A decision page does not eliminate information. It  brings the relevant, actionable information to the forefront. Its job is to help someone answer a tighter set of questions, quickly. 

  • Am I in the right place?
  • Does this team handle what I need?
  • Who can I see?
  • Where can I go?
  • What makes this option credible?
  • What should I do next? 

A good decision page brings those answers forward instead of making the visitor dig for them.

That usually means moving different elements higher than healthcare teams are used to. Not because every page needs to look like a retail landing page, but because high-intent users need decision support more than they need a wall of exposition. Adrienne made that tangible in our webinar when she talked about people wanting to see ratings, insurance, physicians, and access cues immediately rather than hunting for them across the page.

This shift also means being more specific about why your organization is the right choice. Not generic claims about excellence. Not broad language about compassionate care. Useful specifics. What is different here? What makes this easier, faster, or more credible for the patient trying to choose?
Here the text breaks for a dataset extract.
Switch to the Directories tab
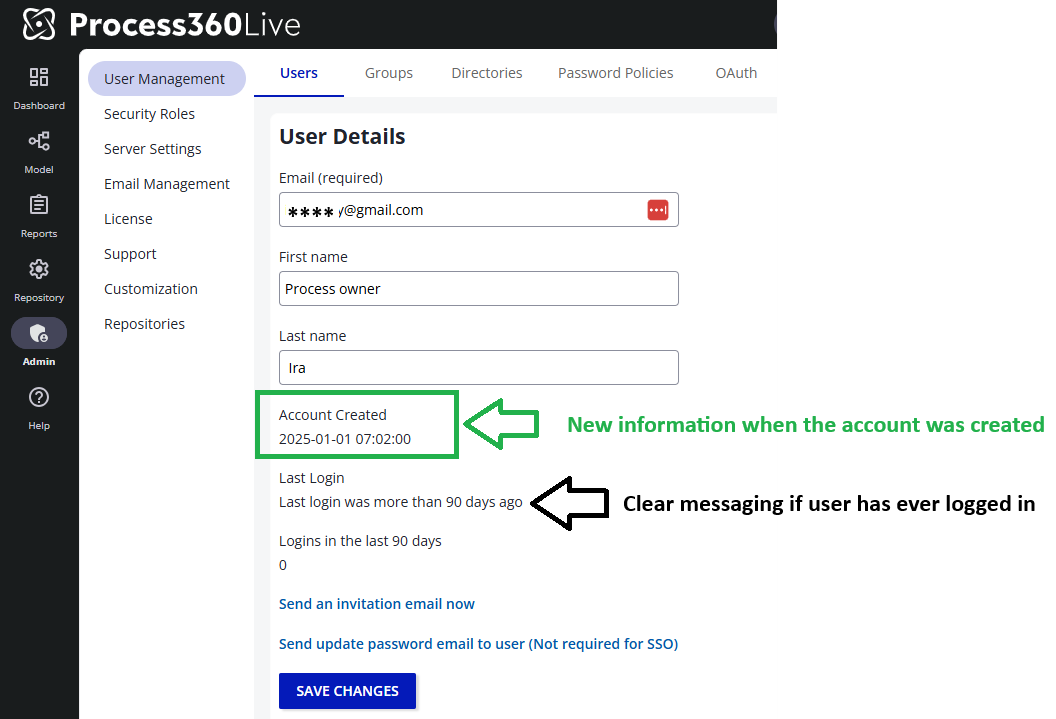 pyautogui.click(x=487, y=73)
A simple test helps. If a patient lands on this page ready to act, can they get what they need to decide without slowing down or starting over? If the answer is no, the page is still doing too much explaining and not enough helping.
 

AI-generated example of the difference between an Information Page vs a Decision Page

Where search raises the stakes

“The search is not just a backup.” - Brad Muncs

Search is not the whole story here, but it makes the problem harder to ignore.
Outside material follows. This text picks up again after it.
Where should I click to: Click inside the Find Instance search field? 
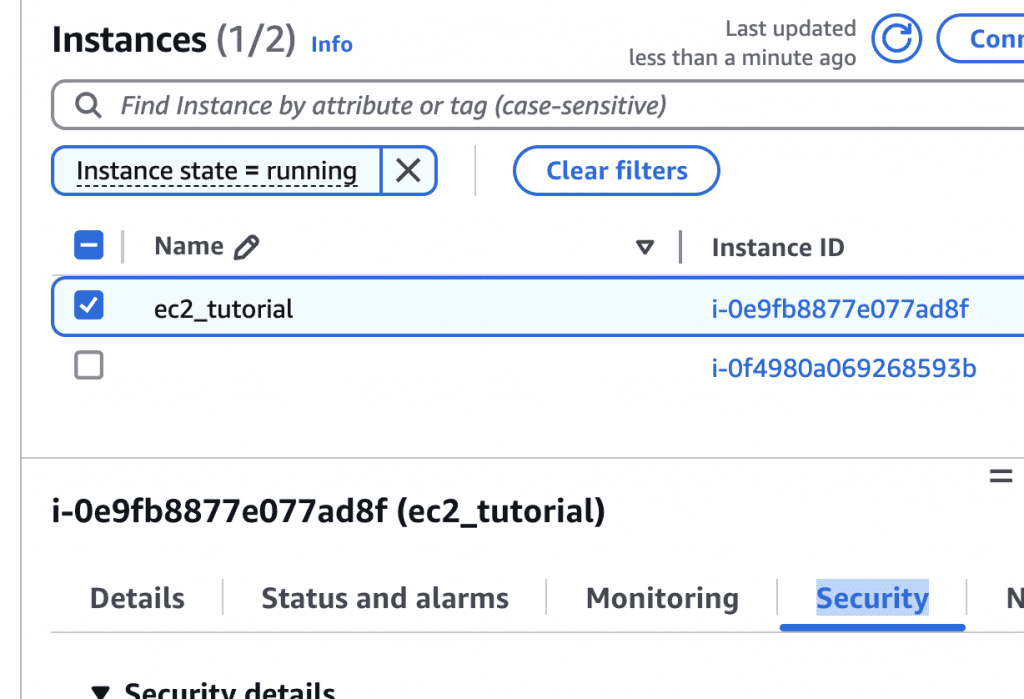[400, 105]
People are arriving on pages with more specific intent than they used to. Sometimes that intent comes from Google and AI summaries. Sometimes from internal site search or chatbots. However they got there, the page they land on now has less room for confusion. 
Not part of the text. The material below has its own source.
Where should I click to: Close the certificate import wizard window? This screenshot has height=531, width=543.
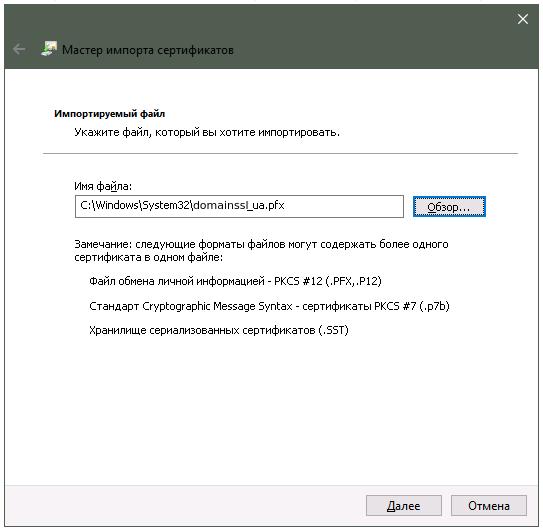[x=523, y=19]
Search and chatbot behavior exposes what people are really trying to do. It can show what they expected to find, what language they used, and where your the website is still making them work too hard. Use this data to influence upcoming content and page design.

This is one reason decision pages matter more now. Search shortens the path between intent and arrival. If the page still behaves like a generic information hub, the mismatch becomes obvious faster.

Where to start without redesigning everything

You don’t need to turn these insights into another giant redesign initiative.

Most healthcare teams need to pick a few page types that carry high intent and rethink what those pages are being asked to do. Service line pages, provider pages and location pages are a great place to start because the stakes are highest and the user intent is clearest.

That usually means:

  • Changing visual hierarchy before changing everything else.
  • Moving decision-support elements higher.
  • Reducing calls to action that distract from the main task.
  • Connecting the page more clearly to doctors, locations, and availability.
  • Tightening the content around what helps someone choose.
  • Keeping the broader explanatory content lower on the page or on supporting pages where it still adds value.

You can improve the pages patients already rely on without waiting for a full rebuild that may take a year to approve and another year to launch.

The bigger issue is not that healthcare websites have too much content. It is that too many important pages are still organized around what organizations want to say instead of what the patient needs to decide.